## The data:

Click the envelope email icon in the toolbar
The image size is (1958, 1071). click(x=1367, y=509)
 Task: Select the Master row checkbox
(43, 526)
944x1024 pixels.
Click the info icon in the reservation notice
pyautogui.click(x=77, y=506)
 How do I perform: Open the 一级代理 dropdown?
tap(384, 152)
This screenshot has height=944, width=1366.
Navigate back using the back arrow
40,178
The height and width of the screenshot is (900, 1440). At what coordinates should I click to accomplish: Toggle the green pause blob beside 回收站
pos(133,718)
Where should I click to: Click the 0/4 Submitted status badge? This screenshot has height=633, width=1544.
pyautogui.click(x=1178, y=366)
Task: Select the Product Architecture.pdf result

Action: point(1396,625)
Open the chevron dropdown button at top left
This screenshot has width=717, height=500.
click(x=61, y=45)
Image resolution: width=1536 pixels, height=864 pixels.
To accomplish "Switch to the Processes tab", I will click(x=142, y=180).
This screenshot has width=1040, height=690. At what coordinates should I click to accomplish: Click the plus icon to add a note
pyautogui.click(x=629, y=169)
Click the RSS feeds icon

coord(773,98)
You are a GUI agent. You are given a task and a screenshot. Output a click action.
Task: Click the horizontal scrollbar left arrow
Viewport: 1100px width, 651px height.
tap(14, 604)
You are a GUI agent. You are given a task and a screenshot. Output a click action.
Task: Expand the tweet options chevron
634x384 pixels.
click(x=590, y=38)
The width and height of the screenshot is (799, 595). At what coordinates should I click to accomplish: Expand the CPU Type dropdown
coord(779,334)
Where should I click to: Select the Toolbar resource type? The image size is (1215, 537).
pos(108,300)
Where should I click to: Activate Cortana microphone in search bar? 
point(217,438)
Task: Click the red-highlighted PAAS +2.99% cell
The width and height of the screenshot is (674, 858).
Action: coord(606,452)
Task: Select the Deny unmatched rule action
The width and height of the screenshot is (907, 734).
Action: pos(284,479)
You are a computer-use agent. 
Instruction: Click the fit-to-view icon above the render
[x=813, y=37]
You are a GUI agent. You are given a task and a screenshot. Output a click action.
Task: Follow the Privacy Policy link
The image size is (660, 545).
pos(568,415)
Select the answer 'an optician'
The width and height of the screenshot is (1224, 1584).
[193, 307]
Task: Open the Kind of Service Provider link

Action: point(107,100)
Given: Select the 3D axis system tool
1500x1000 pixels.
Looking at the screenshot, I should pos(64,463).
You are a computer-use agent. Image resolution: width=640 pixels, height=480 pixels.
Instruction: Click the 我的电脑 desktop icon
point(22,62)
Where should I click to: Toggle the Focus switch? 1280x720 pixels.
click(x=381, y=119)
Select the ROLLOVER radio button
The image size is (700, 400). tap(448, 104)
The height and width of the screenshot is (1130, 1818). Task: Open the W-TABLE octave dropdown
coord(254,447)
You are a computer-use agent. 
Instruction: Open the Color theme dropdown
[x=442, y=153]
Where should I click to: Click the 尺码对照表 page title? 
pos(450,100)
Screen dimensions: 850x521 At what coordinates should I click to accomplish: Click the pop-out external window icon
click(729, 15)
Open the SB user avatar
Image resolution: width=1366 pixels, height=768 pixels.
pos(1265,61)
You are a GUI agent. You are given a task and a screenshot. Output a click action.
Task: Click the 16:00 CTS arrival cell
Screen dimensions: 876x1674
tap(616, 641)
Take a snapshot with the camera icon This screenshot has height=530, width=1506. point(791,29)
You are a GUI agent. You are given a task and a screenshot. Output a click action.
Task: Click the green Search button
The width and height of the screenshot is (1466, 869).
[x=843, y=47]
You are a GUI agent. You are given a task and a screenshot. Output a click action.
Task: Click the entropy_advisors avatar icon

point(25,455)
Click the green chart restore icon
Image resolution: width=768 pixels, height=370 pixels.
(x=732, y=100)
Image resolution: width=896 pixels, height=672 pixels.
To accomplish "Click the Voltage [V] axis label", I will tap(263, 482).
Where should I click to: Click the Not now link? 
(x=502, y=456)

## Task objective:
The material above must be returned in full, exactly as written.

## Output for this exercise:
Click the envelope email icon in the toolbar
The image size is (1958, 1071). click(x=1367, y=509)
 Task: Select the Master row checkbox
(43, 526)
944x1024 pixels.
Click the info icon in the reservation notice
pyautogui.click(x=77, y=506)
 How do I perform: Open the 一级代理 dropdown?
tap(384, 152)
This screenshot has height=944, width=1366.
Navigate back using the back arrow
40,178
The height and width of the screenshot is (900, 1440). At what coordinates should I click to accomplish: Toggle the green pause blob beside 回收站
pos(133,718)
Where should I click to: Click the 0/4 Submitted status badge? This screenshot has height=633, width=1544.
pyautogui.click(x=1178, y=366)
Task: Select the Product Architecture.pdf result

Action: point(1396,625)
Open the chevron dropdown button at top left
This screenshot has width=717, height=500.
click(x=61, y=45)
Image resolution: width=1536 pixels, height=864 pixels.
To accomplish "Switch to the Processes tab", I will click(x=142, y=180).
This screenshot has width=1040, height=690. At what coordinates should I click to accomplish: Click the plus icon to add a note
pyautogui.click(x=629, y=169)
Click the RSS feeds icon

coord(773,98)
You are a GUI agent. You are given a task and a screenshot. Output a click action.
Task: Click the horizontal scrollbar left arrow
Viewport: 1100px width, 651px height.
tap(14, 604)
You are a GUI agent. You are given a task and a screenshot. Output a click action.
Task: Expand the tweet options chevron
634x384 pixels.
click(x=590, y=38)
The width and height of the screenshot is (799, 595). At what coordinates should I click to accomplish: Expand the CPU Type dropdown
coord(779,334)
Where should I click to: Select the Toolbar resource type? The image size is (1215, 537).
pos(108,300)
Where should I click to: Activate Cortana microphone in search bar? 
point(217,438)
Task: Click the red-highlighted PAAS +2.99% cell
The width and height of the screenshot is (674, 858).
Action: coord(606,452)
Task: Select the Deny unmatched rule action
The width and height of the screenshot is (907, 734).
Action: pos(284,479)
You are a computer-use agent. 
Instruction: Click the fit-to-view icon above the render
[x=813, y=37]
You are a GUI agent. You are given a task and a screenshot. Output a click action.
Task: Follow the Privacy Policy link
The image size is (660, 545).
pos(568,415)
Select the answer 'an optician'
The width and height of the screenshot is (1224, 1584).
[193, 307]
Task: Open the Kind of Service Provider link

Action: point(107,100)
Given: Select the 3D axis system tool
1500x1000 pixels.
Looking at the screenshot, I should pos(64,463).
You are a computer-use agent. Image resolution: width=640 pixels, height=480 pixels.
Instruction: Click the 我的电脑 desktop icon
point(22,62)
Where should I click to: Toggle the Focus switch? 1280x720 pixels.
click(x=381, y=119)
Select the ROLLOVER radio button
The image size is (700, 400). tap(448, 104)
The height and width of the screenshot is (1130, 1818). Task: Open the W-TABLE octave dropdown
coord(254,447)
You are a computer-use agent. 
Instruction: Open the Color theme dropdown
[x=442, y=153]
Where should I click to: Click the 尺码对照表 page title? 
pos(450,100)
Screen dimensions: 850x521 At what coordinates should I click to accomplish: Click the pop-out external window icon
click(729, 15)
Open the SB user avatar
Image resolution: width=1366 pixels, height=768 pixels.
pos(1265,61)
You are a GUI agent. You are given a task and a screenshot. Output a click action.
Task: Click the 16:00 CTS arrival cell
Screen dimensions: 876x1674
tap(616, 641)
Take a snapshot with the camera icon This screenshot has height=530, width=1506. point(791,29)
You are a GUI agent. You are given a task and a screenshot. Output a click action.
Task: Click the green Search button
The width and height of the screenshot is (1466, 869).
[x=843, y=47]
You are a GUI agent. You are given a task and a screenshot. Output a click action.
Task: Click the entropy_advisors avatar icon

point(25,455)
Click the green chart restore icon
Image resolution: width=768 pixels, height=370 pixels.
(x=732, y=100)
Image resolution: width=896 pixels, height=672 pixels.
To accomplish "Click the Voltage [V] axis label", I will tap(263, 482).
Where should I click to: Click the Not now link? 
(x=502, y=456)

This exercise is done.